En outre, le système des primes qui s'est appliqué ces dernières années -primes à la casse " Balladur " de février 1994 à juin 1995, puis prime de qualité " Juppé " d'octobre 1995 à septembre 1996- a soumis le marché à de fortes fluctuations. Elles ont ainsi artificiellement dopé le nombre de nouvelles immatriculations, mais en favorisant la demande pour des petits modèles notamment importés, destinés à un marché centré sur le renouvellement du parc (80 % des acquisitions). Elles ont par ailleurs eu pour effet de rendre le prix déterminant dans l'acte d'achat : ce faisant, elles ont renforcé la pénétration étrangère sur le marché français, passée de 40 % début 1994 à 44,6 % en octobre 1996. A l'issue de la période primée, le volume des nouvelles immatriculations a reculé de plus de 21 %.

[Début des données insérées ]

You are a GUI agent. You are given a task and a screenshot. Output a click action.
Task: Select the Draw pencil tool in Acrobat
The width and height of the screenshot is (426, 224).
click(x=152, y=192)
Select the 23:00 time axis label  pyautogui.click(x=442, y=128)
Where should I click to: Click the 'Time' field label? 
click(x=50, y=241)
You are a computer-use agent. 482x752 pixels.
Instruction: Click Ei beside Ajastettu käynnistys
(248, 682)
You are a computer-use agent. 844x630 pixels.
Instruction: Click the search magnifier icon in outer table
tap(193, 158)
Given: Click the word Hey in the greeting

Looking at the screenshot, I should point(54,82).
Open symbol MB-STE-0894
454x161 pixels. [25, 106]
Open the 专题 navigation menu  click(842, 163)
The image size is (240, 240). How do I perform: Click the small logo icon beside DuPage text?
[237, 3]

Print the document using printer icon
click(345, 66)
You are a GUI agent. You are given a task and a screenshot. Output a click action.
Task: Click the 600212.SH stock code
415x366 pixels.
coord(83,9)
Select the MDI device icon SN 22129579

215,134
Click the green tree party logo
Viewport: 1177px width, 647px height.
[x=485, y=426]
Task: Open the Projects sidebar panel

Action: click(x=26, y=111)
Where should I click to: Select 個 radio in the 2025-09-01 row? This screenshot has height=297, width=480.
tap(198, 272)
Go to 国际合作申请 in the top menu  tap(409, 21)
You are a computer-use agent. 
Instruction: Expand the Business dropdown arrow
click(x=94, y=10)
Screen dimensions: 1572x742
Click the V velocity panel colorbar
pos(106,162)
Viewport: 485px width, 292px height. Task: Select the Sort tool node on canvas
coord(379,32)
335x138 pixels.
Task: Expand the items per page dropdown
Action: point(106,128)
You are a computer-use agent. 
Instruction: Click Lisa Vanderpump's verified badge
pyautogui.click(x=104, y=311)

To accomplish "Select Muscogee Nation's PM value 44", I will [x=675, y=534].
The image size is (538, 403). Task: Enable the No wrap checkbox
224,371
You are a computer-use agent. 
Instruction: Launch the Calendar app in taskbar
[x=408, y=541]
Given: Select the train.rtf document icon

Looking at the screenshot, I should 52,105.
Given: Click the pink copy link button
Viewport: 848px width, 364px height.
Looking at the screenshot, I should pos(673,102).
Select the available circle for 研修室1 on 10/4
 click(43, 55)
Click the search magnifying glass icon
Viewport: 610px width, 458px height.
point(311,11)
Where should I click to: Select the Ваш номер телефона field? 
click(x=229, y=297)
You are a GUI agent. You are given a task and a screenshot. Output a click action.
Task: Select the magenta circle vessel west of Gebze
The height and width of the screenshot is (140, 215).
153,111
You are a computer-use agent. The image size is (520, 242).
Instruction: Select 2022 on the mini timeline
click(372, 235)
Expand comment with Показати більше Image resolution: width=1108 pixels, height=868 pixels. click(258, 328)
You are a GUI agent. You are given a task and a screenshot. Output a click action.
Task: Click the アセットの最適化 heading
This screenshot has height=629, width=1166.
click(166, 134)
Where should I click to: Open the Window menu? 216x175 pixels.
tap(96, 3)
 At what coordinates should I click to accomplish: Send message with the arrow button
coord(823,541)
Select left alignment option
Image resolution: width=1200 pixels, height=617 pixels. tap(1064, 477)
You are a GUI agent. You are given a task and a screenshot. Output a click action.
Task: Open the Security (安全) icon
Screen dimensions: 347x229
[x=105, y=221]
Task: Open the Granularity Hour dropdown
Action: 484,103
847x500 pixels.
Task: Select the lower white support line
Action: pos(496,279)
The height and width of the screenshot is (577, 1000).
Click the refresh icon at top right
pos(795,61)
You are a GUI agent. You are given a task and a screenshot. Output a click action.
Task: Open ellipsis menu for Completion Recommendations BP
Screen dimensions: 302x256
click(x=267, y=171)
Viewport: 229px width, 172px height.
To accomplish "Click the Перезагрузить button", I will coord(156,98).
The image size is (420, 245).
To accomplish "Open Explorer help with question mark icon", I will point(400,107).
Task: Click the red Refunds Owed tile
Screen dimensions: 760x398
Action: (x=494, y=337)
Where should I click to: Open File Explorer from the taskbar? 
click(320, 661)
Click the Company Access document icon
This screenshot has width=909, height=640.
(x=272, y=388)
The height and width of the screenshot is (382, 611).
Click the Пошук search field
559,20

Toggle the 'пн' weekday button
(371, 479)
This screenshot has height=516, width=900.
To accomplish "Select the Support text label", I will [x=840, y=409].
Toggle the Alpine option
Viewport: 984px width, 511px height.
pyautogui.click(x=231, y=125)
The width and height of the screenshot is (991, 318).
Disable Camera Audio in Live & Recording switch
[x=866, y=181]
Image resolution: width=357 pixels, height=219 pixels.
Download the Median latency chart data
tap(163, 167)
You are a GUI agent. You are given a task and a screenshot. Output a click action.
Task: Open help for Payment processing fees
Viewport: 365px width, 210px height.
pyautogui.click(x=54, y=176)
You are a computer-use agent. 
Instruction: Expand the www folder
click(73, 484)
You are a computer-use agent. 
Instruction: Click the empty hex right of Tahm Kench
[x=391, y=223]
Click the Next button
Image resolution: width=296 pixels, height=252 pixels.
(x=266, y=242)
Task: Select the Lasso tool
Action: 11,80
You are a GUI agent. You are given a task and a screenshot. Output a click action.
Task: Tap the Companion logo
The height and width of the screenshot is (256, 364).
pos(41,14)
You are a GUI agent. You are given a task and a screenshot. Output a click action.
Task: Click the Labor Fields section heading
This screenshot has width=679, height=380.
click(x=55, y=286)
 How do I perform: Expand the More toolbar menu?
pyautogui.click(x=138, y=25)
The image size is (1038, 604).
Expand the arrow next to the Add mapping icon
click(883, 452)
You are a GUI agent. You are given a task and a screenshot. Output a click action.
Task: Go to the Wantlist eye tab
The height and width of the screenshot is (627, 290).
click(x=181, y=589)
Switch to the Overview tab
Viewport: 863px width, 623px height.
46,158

Pour toutes ces raisons, le constructeur Renault a enregistré, en 1996, une perte nette pour le groupe de 5,2 milliards de francs (15( * )) , le déficit d'exploitation de la branche automobile atteignant 2,5 milliards de francs et celui du département " poids lourds " 705 millions de francs. Les résultats de PSA s'établissaient en baisse de 56 % en 1996 par rapport à l'année précédente.

En outre, il faut reconnaître que notre secteur automobile accuse un retard d'adaptation à la mondialisation par rapport à la moyenne européenne : si Renault fabrique des véhicules dans une vingtaine de pays, ses ventes hors Union ne constituent que 14 % de l'ensemble -et moins encore pour PSA- tandis que Fiat assure déjà plus du tiers de ses ventes à l'extérieur de l'Europe occidentale.

Bien que difficiles à établir, les prévisions pour 1998 tablent sur une reprise de la consommation, les prévisions d'immatriculations oscillant autour de 1,8 million de véhicules, soit au-dessus des résultats pour 1997 (1,7 million).

QUELQUES AUTRES POINTS FORTS POUR LA FRANCE
DANS L'INDUSTRIE EUROPEENNE

• Les télécommunications : la situation française y est favorable puisqu'elle occupe 15 % du secteur des télécommunications mondiales, alors que le PIB français ne représente que 7,7 % du PIB mondial. La France occupe la cinquième place mondiale en termes de services et le quatrième rang pour les équipements. Il est essentiel que cette avance soit consolidée, compte tenu de l'accord récemment obtenu à l'OMC en la matière.

• Le secteur nucléaire : la France y occupe une position de pointe. La preuve en est que l'entretien des centrales américaines est actuellement assuré par des sociétés françaises. Toutefois, il convient de préparer activement le passage aux centrales de la nouvelle génération : on observe en effet que le calendrier américain de renouvellement des installations affiche une avance de quatre ou cinq années sur le nôtre. Les préoccupations écologiques devraient permettre de soutenir le développement de ce secteur.


Plusieurs autres postes sont porteurs comme la chimie-pharmacie, les biotechnologies, l'environnement, notamment l'industrie de l'eau, l'agro-alimentaire et l'armement.